_PROVIDED INFORMATION_:
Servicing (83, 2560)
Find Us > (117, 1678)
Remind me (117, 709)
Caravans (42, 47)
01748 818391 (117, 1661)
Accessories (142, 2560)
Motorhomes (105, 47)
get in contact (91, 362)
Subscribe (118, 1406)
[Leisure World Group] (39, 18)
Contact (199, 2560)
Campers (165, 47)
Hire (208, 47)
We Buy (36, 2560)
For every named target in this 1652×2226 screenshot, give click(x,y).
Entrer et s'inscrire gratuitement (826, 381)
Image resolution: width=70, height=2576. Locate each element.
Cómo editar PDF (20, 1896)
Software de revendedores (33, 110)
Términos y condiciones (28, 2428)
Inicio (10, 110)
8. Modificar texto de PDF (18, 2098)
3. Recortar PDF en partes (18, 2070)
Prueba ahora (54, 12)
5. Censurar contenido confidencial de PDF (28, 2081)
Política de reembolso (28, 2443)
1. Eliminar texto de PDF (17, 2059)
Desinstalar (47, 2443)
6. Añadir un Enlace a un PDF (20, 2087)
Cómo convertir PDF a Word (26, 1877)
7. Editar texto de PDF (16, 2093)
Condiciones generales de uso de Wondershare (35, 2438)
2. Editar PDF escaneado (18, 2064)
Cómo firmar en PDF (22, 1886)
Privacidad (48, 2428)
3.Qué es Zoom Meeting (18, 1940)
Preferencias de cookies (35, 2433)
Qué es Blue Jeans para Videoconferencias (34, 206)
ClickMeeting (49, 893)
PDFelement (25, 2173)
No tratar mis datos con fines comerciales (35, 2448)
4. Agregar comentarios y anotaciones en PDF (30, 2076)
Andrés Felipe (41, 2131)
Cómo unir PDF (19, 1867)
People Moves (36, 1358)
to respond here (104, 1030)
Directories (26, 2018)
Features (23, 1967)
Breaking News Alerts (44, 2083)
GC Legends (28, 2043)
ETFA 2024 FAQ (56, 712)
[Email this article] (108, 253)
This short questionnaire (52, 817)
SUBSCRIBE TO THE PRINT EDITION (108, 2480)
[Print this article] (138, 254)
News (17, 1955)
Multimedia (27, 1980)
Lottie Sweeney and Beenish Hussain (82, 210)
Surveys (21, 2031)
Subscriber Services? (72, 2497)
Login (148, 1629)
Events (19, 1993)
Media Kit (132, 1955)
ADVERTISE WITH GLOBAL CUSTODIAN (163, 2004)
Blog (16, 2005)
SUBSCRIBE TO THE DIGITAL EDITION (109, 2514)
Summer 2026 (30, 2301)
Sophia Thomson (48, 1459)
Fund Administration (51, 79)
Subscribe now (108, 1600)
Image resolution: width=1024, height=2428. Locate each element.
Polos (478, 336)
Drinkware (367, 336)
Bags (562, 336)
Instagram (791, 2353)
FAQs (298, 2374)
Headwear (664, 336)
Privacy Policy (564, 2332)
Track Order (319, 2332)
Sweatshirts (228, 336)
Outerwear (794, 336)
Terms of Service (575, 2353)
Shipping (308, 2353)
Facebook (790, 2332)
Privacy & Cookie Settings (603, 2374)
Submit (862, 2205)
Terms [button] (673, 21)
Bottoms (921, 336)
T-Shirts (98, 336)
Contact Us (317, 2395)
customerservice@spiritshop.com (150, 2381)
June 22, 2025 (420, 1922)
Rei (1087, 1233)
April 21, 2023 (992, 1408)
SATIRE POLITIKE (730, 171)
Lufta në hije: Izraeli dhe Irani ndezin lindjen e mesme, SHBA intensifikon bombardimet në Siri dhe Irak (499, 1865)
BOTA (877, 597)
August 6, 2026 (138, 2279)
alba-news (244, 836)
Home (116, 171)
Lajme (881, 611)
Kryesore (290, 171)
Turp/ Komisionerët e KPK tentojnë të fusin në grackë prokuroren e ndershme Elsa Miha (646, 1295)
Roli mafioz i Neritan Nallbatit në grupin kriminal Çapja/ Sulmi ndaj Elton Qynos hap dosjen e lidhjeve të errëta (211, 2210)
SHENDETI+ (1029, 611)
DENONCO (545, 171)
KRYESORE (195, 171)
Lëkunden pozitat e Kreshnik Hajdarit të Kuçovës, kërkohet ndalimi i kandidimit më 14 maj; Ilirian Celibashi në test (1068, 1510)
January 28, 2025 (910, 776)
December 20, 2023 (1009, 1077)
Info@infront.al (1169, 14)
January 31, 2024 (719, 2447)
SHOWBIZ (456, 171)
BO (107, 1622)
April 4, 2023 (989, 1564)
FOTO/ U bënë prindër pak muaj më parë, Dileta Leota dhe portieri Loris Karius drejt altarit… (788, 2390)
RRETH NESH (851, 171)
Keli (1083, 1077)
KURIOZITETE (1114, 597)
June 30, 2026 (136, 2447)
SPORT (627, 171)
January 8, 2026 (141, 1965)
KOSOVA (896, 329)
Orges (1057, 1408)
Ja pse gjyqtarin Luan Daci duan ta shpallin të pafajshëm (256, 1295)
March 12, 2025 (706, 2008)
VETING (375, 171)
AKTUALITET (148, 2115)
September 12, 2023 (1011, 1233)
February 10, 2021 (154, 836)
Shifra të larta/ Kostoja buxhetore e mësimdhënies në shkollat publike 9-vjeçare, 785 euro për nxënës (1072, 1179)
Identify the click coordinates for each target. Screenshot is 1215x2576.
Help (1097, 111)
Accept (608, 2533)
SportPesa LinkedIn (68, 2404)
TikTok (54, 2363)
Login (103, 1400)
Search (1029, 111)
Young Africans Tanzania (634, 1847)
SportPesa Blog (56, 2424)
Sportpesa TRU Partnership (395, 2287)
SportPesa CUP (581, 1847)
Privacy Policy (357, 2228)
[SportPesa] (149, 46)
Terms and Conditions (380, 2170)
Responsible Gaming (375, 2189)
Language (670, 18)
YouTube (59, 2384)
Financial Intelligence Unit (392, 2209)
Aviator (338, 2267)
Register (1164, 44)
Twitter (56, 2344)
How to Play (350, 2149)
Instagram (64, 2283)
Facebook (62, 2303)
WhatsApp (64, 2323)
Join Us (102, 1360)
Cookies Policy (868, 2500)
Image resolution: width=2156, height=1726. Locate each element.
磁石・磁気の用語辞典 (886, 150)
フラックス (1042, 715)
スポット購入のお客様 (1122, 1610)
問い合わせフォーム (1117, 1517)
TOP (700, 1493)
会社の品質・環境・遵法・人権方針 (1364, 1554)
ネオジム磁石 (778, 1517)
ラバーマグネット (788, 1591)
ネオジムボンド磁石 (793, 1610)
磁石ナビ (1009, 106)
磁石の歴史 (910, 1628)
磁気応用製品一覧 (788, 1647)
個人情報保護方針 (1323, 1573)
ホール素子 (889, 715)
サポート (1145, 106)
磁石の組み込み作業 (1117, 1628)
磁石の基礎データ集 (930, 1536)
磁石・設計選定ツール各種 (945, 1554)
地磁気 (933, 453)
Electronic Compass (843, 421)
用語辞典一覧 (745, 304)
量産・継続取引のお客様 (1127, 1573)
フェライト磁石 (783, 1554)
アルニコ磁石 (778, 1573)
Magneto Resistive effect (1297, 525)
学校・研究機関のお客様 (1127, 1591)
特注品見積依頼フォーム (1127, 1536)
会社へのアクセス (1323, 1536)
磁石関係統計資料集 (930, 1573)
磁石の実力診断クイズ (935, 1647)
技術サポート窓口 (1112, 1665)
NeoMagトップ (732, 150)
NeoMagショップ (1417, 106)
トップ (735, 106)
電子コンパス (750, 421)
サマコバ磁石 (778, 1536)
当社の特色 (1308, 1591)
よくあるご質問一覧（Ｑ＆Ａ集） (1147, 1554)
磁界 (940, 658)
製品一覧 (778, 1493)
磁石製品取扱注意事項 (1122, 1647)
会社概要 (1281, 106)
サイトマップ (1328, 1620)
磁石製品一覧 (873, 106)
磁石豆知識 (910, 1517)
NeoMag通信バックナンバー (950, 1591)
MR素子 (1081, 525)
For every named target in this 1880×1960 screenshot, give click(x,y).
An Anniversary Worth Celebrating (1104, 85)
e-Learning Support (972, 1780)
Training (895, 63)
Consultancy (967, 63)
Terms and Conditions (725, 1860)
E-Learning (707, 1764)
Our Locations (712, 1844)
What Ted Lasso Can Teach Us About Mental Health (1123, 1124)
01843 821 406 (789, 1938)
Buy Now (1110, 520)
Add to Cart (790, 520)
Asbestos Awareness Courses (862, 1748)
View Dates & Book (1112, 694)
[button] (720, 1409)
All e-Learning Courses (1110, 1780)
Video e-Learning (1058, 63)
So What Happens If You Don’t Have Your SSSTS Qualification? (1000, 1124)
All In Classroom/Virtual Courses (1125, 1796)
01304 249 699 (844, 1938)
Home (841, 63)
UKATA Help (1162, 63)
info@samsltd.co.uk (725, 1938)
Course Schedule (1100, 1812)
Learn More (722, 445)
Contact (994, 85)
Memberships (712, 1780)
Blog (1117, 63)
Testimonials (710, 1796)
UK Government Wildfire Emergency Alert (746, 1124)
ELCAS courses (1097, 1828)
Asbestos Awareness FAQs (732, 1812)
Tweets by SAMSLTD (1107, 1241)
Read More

_ACTION ITEM_:
Your answer should consist only of the lines above between the line holding "June 30, 2026 (136, 2447)" and the line holding "SportPesa Blog (56, 2424)", inclusive, each transcribed exactly.

_FINAL ANSWER_:
June 30, 2026 (136, 2447)
SPORT (627, 171)
January 8, 2026 (141, 1965)
KOSOVA (896, 329)
Orges (1057, 1408)
Ja pse gjyqtarin Luan Daci duan ta shpallin të pafajshëm (256, 1295)
March 12, 2025 (706, 2008)
VETING (375, 171)
AKTUALITET (148, 2115)
September 12, 2023 (1011, 1233)
February 10, 2021 (154, 836)
Shifra të larta/ Kostoja buxhetore e mësimdhënies në shkollat publike 9-vjeçare, 785 euro për nxënës (1072, 1179)
Identify the click coordinates for each target. Screenshot is 1215x2576.
Help (1097, 111)
Accept (608, 2533)
SportPesa LinkedIn (68, 2404)
TikTok (54, 2363)
Login (103, 1400)
Search (1029, 111)
Young Africans Tanzania (634, 1847)
SportPesa Blog (56, 2424)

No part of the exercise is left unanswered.